Have you ever made a friend on the internet who has turned into a ‘real’ friend in ‘real’ life? Or perhaps that initial connection has turned them into a client, or an employee or maybe even a lover! Perhaps you’ve never met them at all and yet you open your heart, mind and soul, as well as your business to them on a regular basis online, without anything so much as a single intention of ever making that relationship face to face. I know I have.
So what makes us so willing to share our everything online? In some cases it’s to troll, but in many more positive cases, it is to create a sense of community.

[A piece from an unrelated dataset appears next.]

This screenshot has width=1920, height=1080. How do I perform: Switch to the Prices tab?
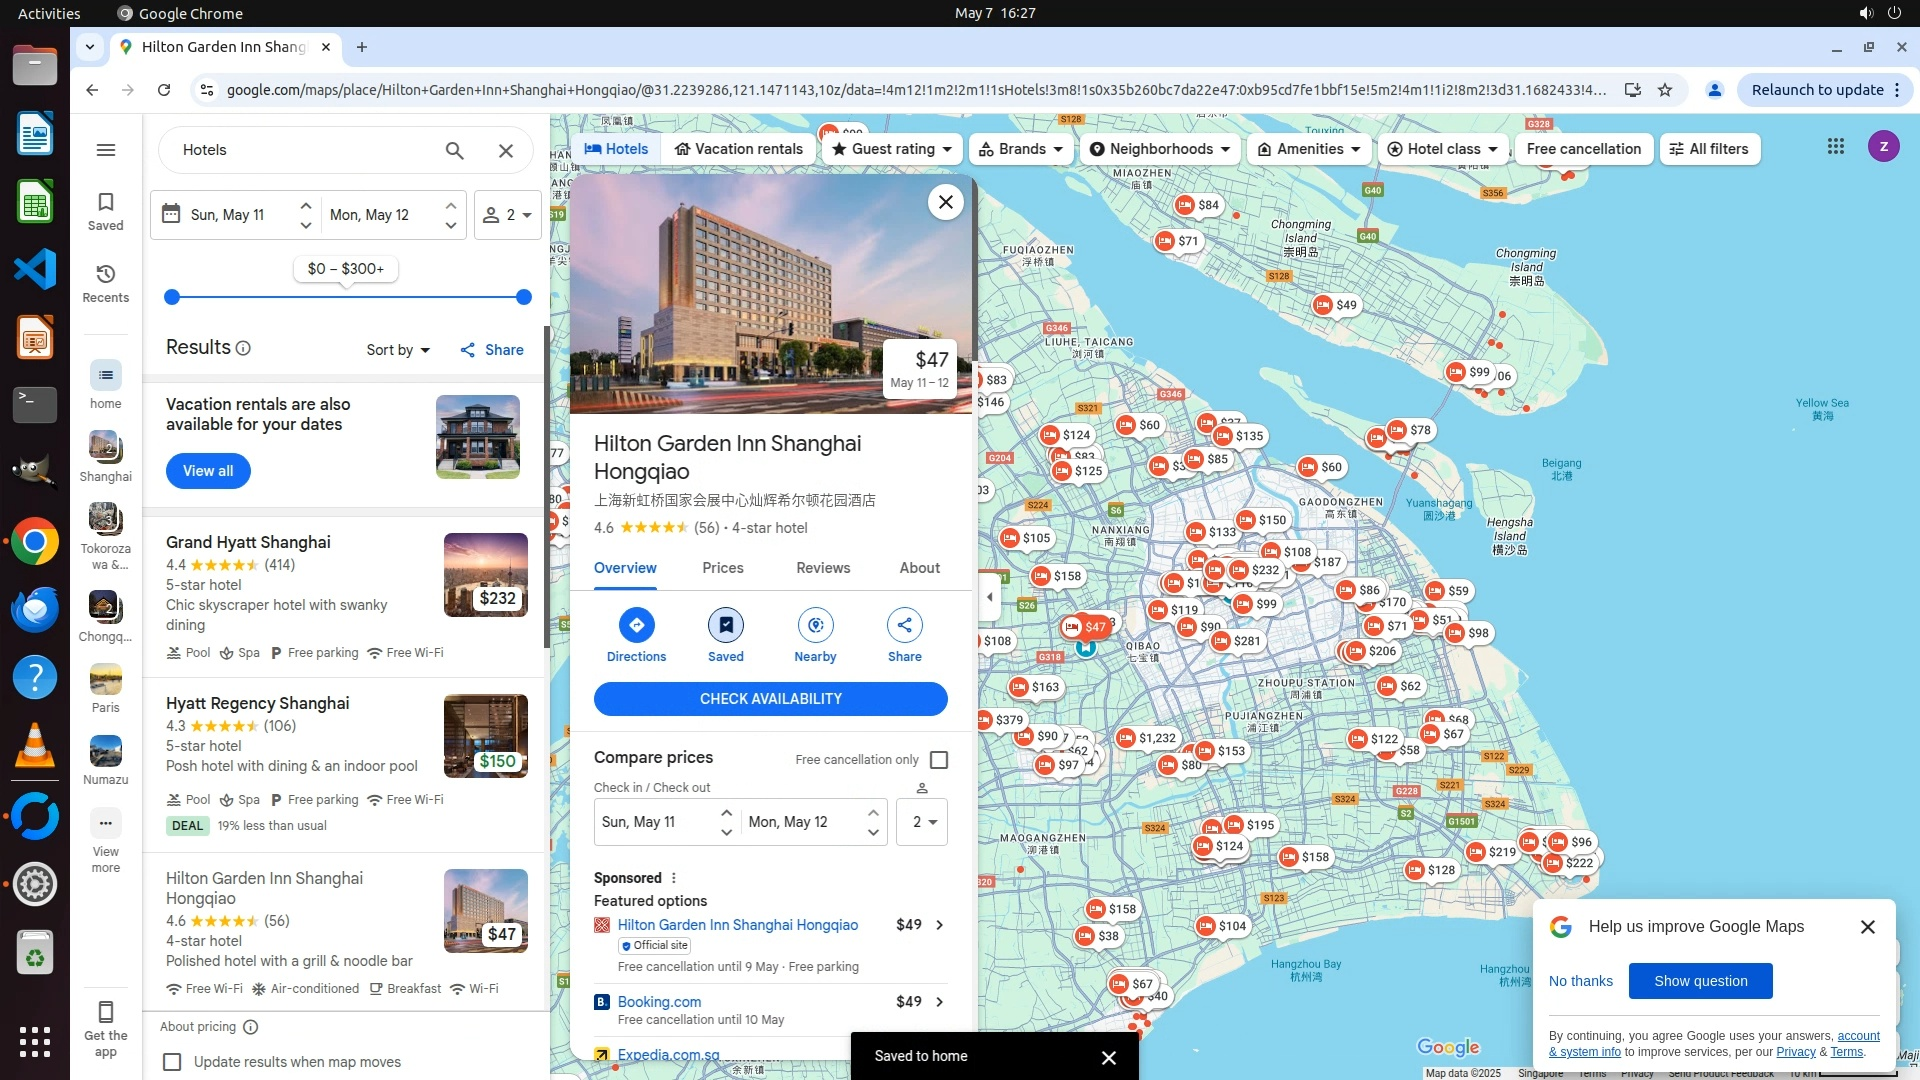722,568
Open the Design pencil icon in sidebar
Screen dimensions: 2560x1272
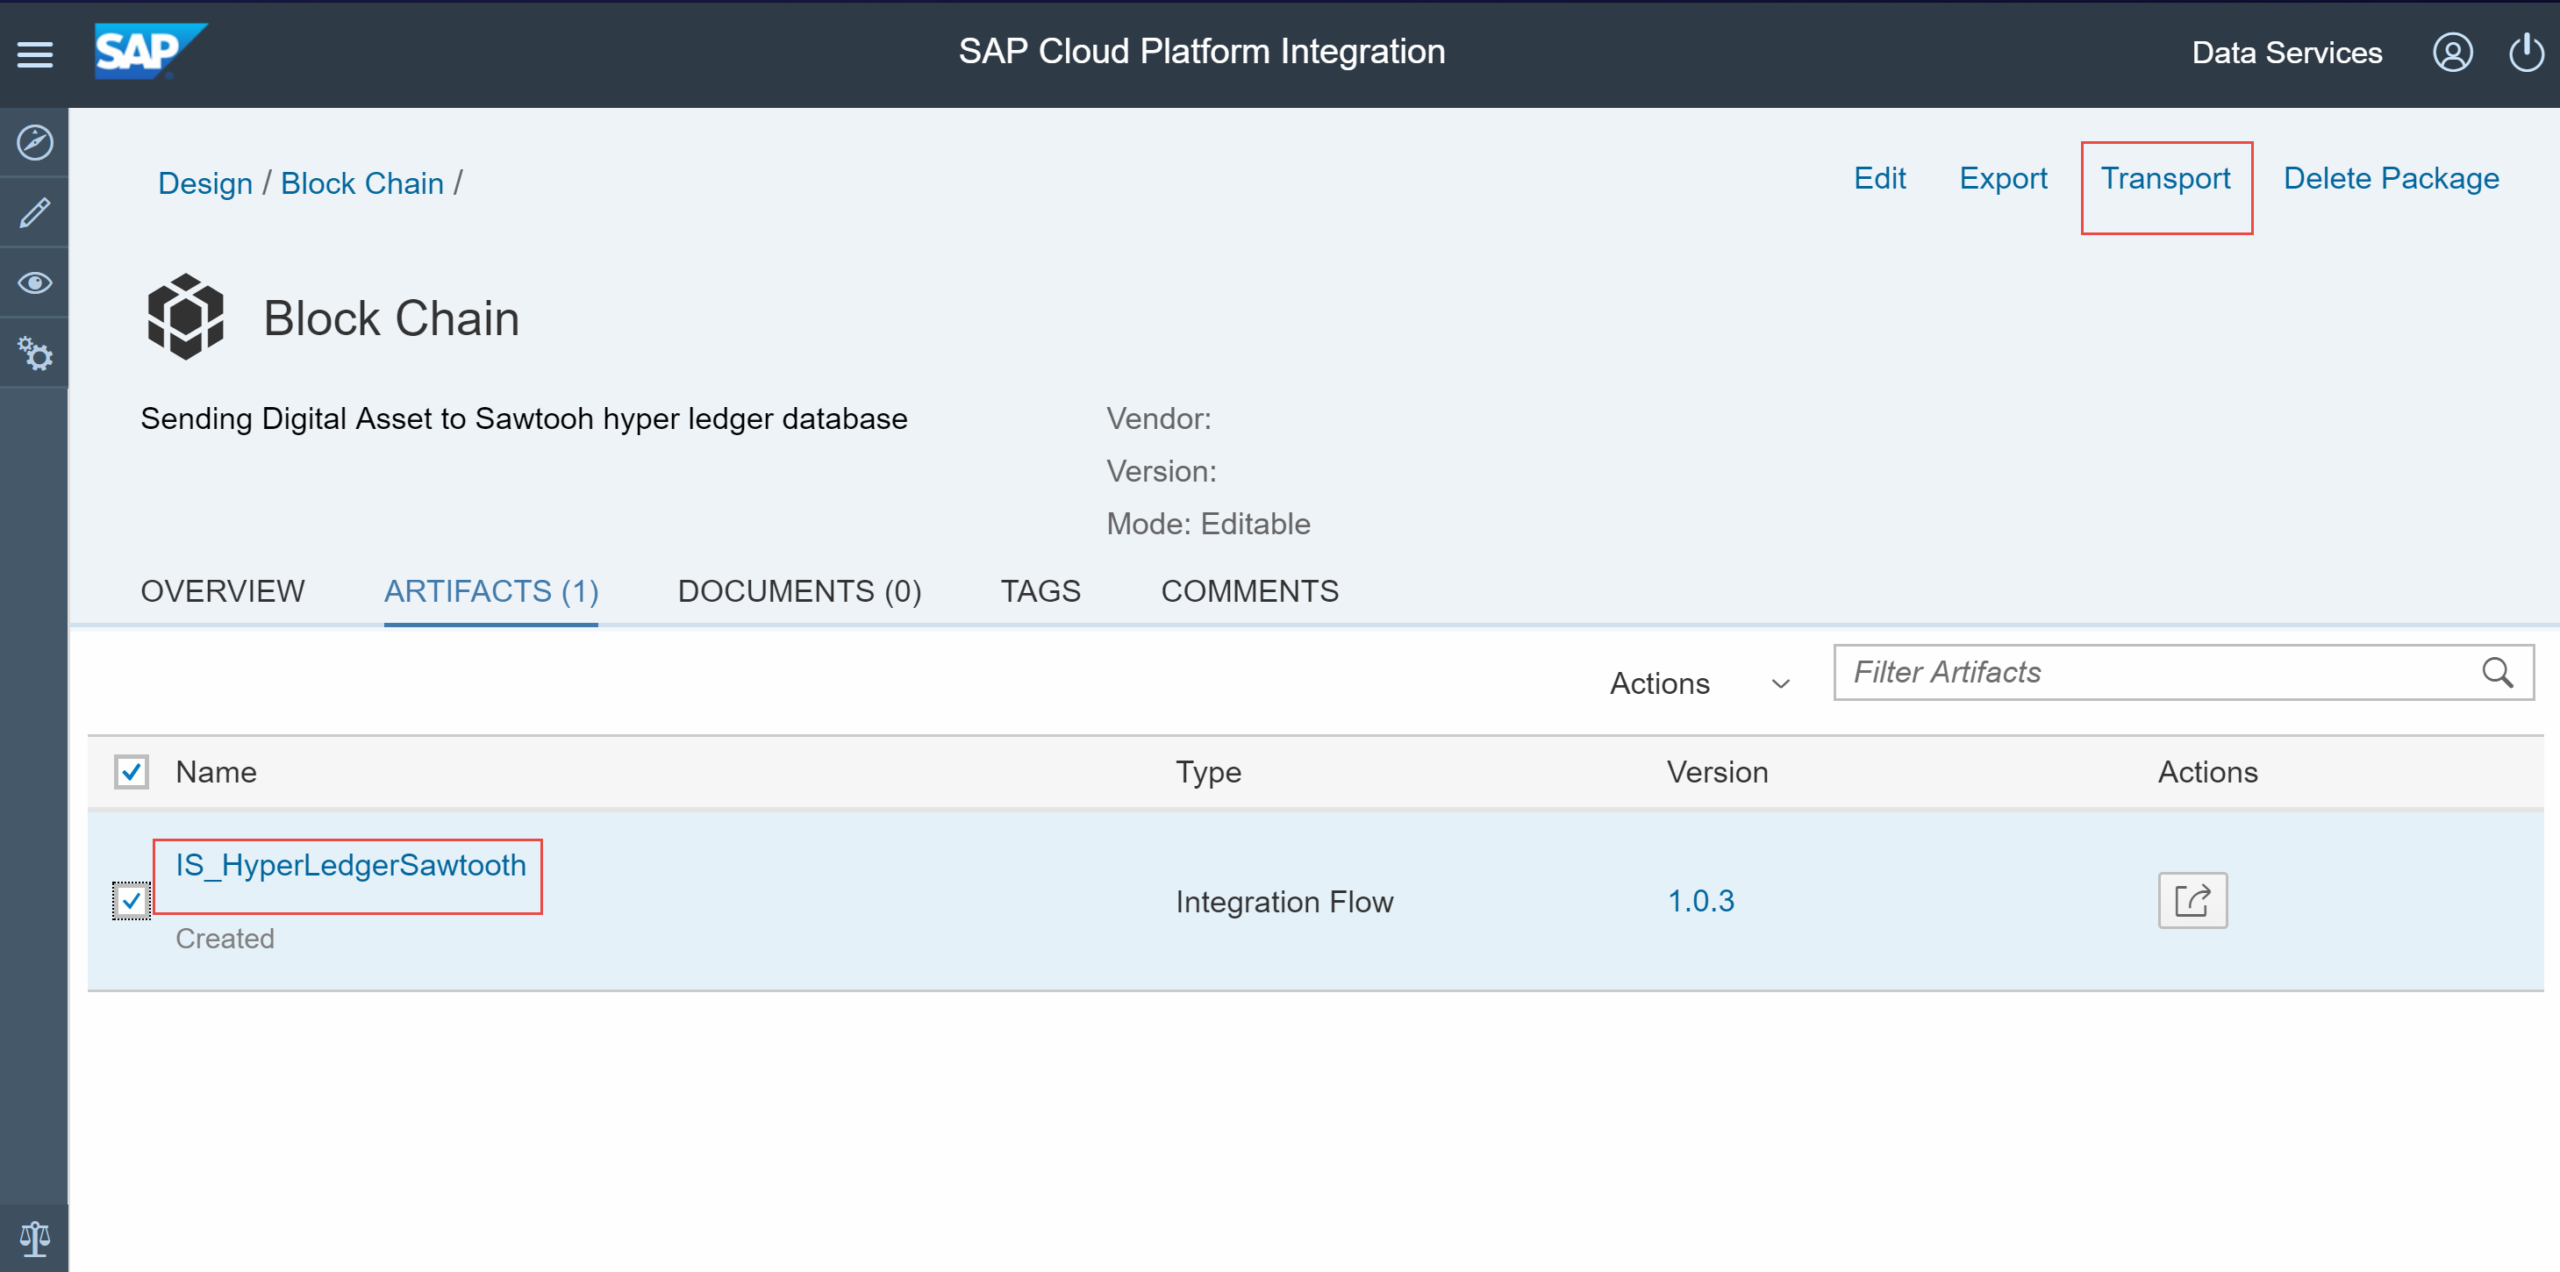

Community is defined as a group having one or more characteristics in common. For many, this is less definable than geography, race or religion, for example; the ‘Italian community’ of a large city, or the ‘mother’s community’ of a suburban town. But for the creative industry, the incredible growth of the internet is consistently providing an ever developing extension of our sense of community worldwide.
Creativity and artistry covers so many sub-cultures, from gardening to cake baking, to songwriting and painting. Even in the world of photography there are so many subgenres, that a sense of community can be both large and small in each category. We seek acceptance, guidance and security through community, sharing ideas and advice with each other.
It is a well known fact that people enjoy a sense of belonging. Knowing you are a part of something bigger than yourself is a rewarding notion that provides much more than a need to be known or food for the ego. Seeking acceptance through community allows artists to feel protected through union, guided through training and understood in an artistic world where it is less common for our work to be comprehended.
I am part of several groups – some designed only for models, providing safety through private referencing, tips on areas to tour and support on issues we experience. This is my working network and the base that I go to when in need of someone who works in the same field. Not only do we share information relating to modelling, but we forge relationships and recommend each other for work that we can’t do for ourselves. However, if I want an artistic release, I seek fine art groups of conceptual photography where the main contributors share the same taste and style as myself. Finding industry related friends who are willing to support you is a massive part of networking and it is important to remember that your competitors are your supporters as well.
Learning how to collaborate, instead of battling against those who work in your same industry, is likely to provide more beneficial opportunities that it can take away. It is a well known fact that the main inspirations in the field of photography, are the ones who share, instead of secretly holding information back.
Von Wong, Brooke Shaden, Joey L, Rosie Hardy…whenever one of these people post a picture online, there is always somebody who asks what lighting they are using, where the props they are using were acquired from or how to achieve what they have done in post processing. Like any other artist, each brand is run as a business, providing workshops and tutorials at a cost.
However, more often than not, the information supplied is given free of charge in a blog post or corresponding comment that proceeds. They follow the four rules of give, give, give and then take. Give to the potential client with a teaser, give to the support base with help, give to those who guide you…then take if they want more than the basics.
Not only is it advisable to offer our peers assistance in their times of need, support in their emotional turmoil and a sense of union in their fight against copyright and breaches of ethical morals, but widening our sense of community on a more global scale, can be far more rewarding to ourselves.
So when somebody tells you that “sharing isn’t caring” and that “the best never got to where they are by giving away everything for free”, remember that supporting one another is beneficial to all of those involved, because you never quite know when you’ll need to call it back.
–Knowing what is popular in other countries can provide a new client base in your own area, by offering new trends and styles less known to the area you work with. Open your eyes to what’s around you for fresh inspiration and ideas.
–Having friends in different areas of the world can bring about suggestions of interesting locations to shoot, saving on time out spent scouting. Not to mention perhaps the offer of a spare bed to crash on for a flying visit, saving on expenses of a trip far and wide.
–Recommending other photographers when you can’t meet a client restricted to a specific date (i.e. a wedding), can be repaid when they do the same for you.
–Not knowing what to do when dealing with a ‘difficult’ client, can be resolved with a few words from those who have experienced something similar in forums or from those whom you trust in the field.
–Second shooting at weddings and events can provide a new way of seeing things and a whole new angle to your business. This gives an opportunity to widen your own skills as well as learning how somebody else works to better your own business.
Give, give, give…and only then, can you take.